Tribunale di Sulmona: i dipendenti ricorrono alla Corte Costituzionale contro i provvedimenti di trasferimento del personale

I dipendenti del Tribunale di Sulmona, della Procura della Repubblica di Sulmona e degli Uffici del Giudice di Pace di Castel di Sangro e di Pratola Peligna, per il tramite degli avvocati Mauro Calore, Gabriele Silvestri e Gabriele Tedeschi e con la fondamentale consulenza del Prof. Fabrizio Politi, docente di diritto costituzionale presso l’Università dell’Aquila, ieri si sono costituiti nel giudizio avanti alla Corte Costituzionale, originato dalla ordinanza del Tribunale di Sulmona in composizione collegiale.

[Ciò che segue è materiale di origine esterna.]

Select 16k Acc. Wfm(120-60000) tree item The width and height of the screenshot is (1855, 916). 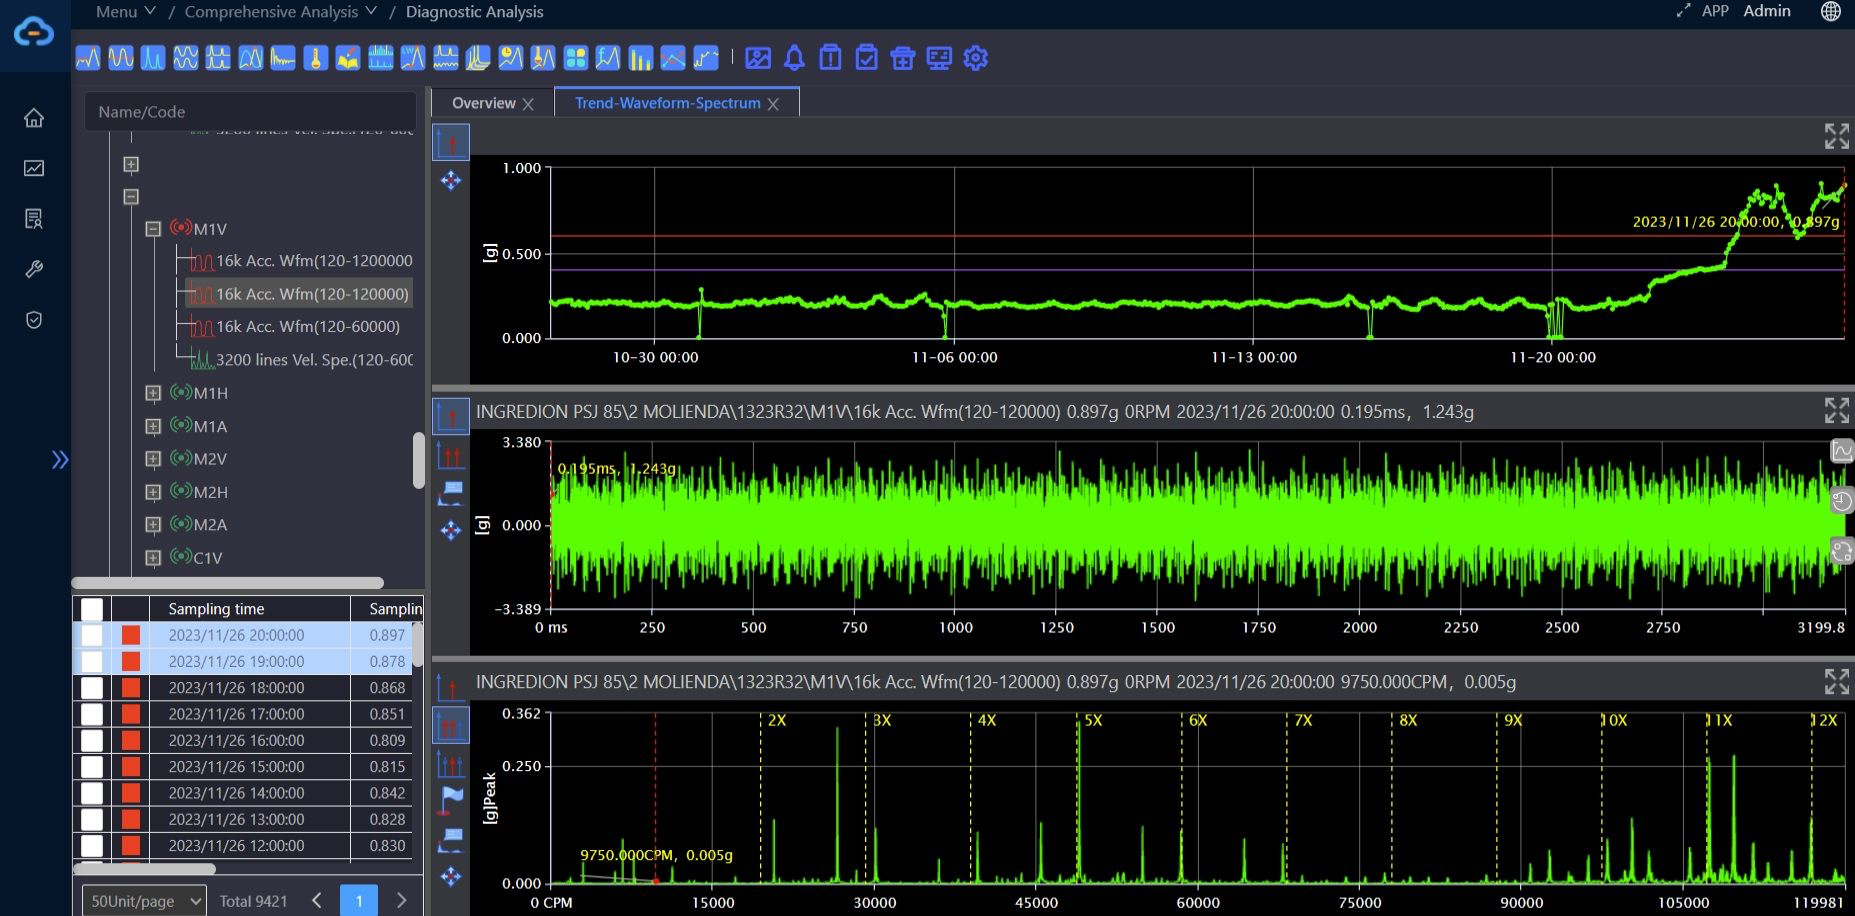coord(308,326)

I dipendenti hanno impugnato i provvedimenti relativi al trasferimento del personale attuativi della legge – delega per la riforma della geografia giudiziaria e dei conseguenti decreti legislativi.

Nell’ambito di tale giudizio è stata sollevata la questione di illegittimità costituzionale di tali norme per il contrasto con gli articoli 3,24, 25, 27, 70, 72, 76, 77,81, 97 e 111 della Costituzione.

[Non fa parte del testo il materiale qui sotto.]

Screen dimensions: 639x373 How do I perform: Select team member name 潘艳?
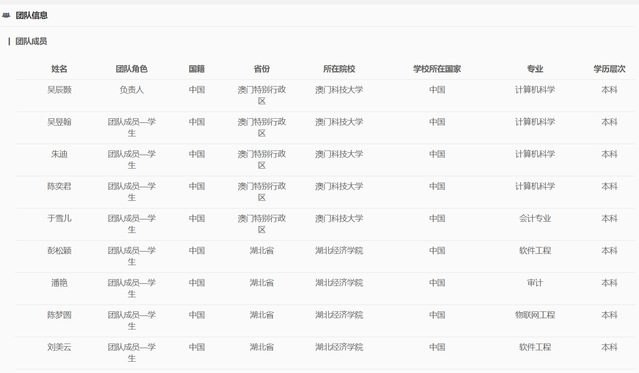point(59,283)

Il Tribunale di Sulmona, il 21 febbraio scorso, con un ampia, articolata e motivata ordinanza,  ha ritenuto la rilevanza e la non motivata infondatezza delle questioni sollevate, disponendo la trasmissione degli atti alla Corte Costituzionale “per il giudizio di costituzionalità sulle norme… aventi ad oggetto la soppressione del Tribunale di Sulmona, della Procura della Repubblica presso il Tribunale di Sulmona, del Giudice di Pace di Castel di Sangro e del Giudice di Pace di Pratola Peligna”.

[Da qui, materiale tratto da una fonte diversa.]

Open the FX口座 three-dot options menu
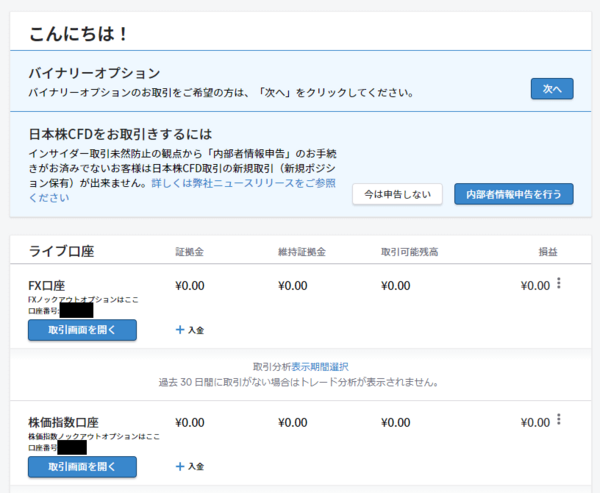Viewport: 600px width, 493px height. click(558, 284)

In particolare per quanto riguarda i nostri uffici giudiziari, il Tribunale ha ritenuto la sussistenza della sollevata questione di illegittimità costituzionale:

— in ordine alla irrazionale distribuzione degli uffici sul territorio (con la soppressone del Tribunale un territorio molto ampio come il nostro rimarrebbe senza un fondamentale presidio di legalità); per la omessa considerazione della esistenza nel circondario del Tribunale di Sulmona di una importantissima casa di reclusione; per la omessa valutazione delle nostre specificità territoriali: centralità geografica, caratteristiche morfologiche, valori ambientali, distanze, difficoltà nei collegamenti con gli inevitabili riflessi negativi sul diritto dei cittadini di accedere alla giustizia; per il mancato rinvio di ogni decisione sulla soppressione del Tribunale di Sulmona, come pure era previsto nella legge delega.

I primi giudizi avanti alla Corte Costituzionale sono fissati per le udienze del 2 e dl 3 luglio (finora le ordinanze di remissione sono 22).

Nei prossimi giorni si conoscerà la data dell’ordinanza nella quale verrà deciso il nostro giudizio.